Witch? Women on Trial
The Lost Close
The humble common or garden Witch has had a pretty hard time of it over the generations. As Natalie Nardone is keen to explain, witchcraft as we imagine it, is mostly nonsense. But the roots of Scottish witchcraft and folklore are set in paganistic practices, from which the concept of the wheat goddess, the Cailleach or Great Hag, was a standing principle. One which led to the cultural importance and social respect for any wise old woman or Carlin.
It’s after a sinister and loud entrance that Nardone bursts upon the stage, only to then relax out of character and sit jovially chatting about Witches, Charmers with the comfortable cadences of a favoured aunt. Throughout the hour, this spoken word piece details the roots of haxanic myth, through to the horrors of the Reformation and the various, bloody and terrifying purges of witchcraft from Britain.

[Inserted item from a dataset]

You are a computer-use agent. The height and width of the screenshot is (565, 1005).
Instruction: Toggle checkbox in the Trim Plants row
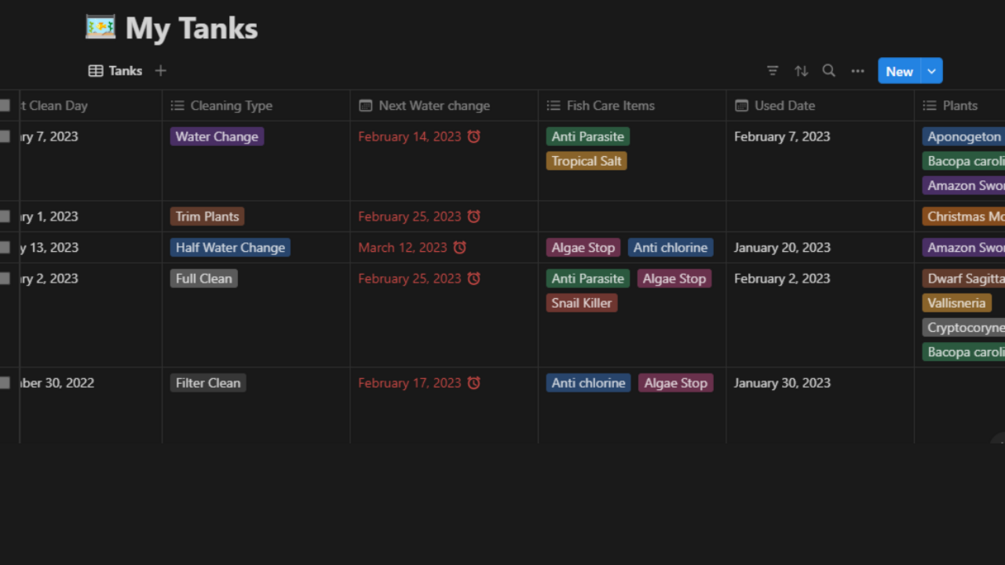(x=5, y=217)
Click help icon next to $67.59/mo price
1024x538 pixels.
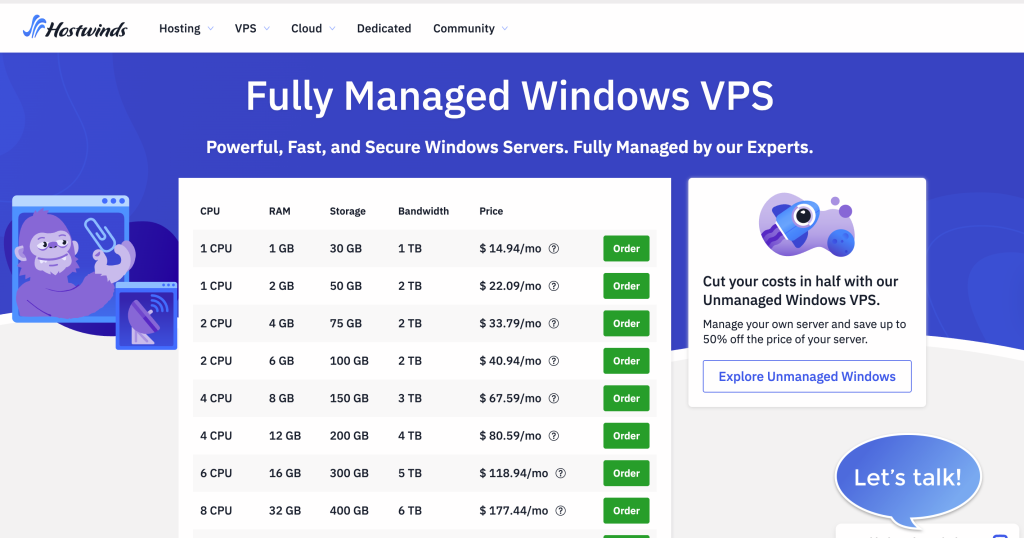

It’s certainly an educational hour, sat in the moody and cavernous, if somewhat modernised, and fairly comfortable bowels of The Lost Close. That said, the piece does have something of a messy and scatterbrained approach to the structure; as Nardone cheerfully warns, she has a tendency to go off on tangents. It’s certainly not a lecture, and at one stage even led to a group belly-dancing practice, leading to giggles all round.
It’s a performance in need of a little structure and polish, but isn’t bad despite that. Nardone has an undeniable charisma and versatility, with a true penchant for acting that would have been welcome to have been sprinkled more liberally throughout. Her haunting performance as an elderly and much-abused woman accused of various devilries comes on as suddenly as it is shocking.
But despite quibbles, it’s as good a way as any to learn some of the dark and shameful history of Scottish witchcraft.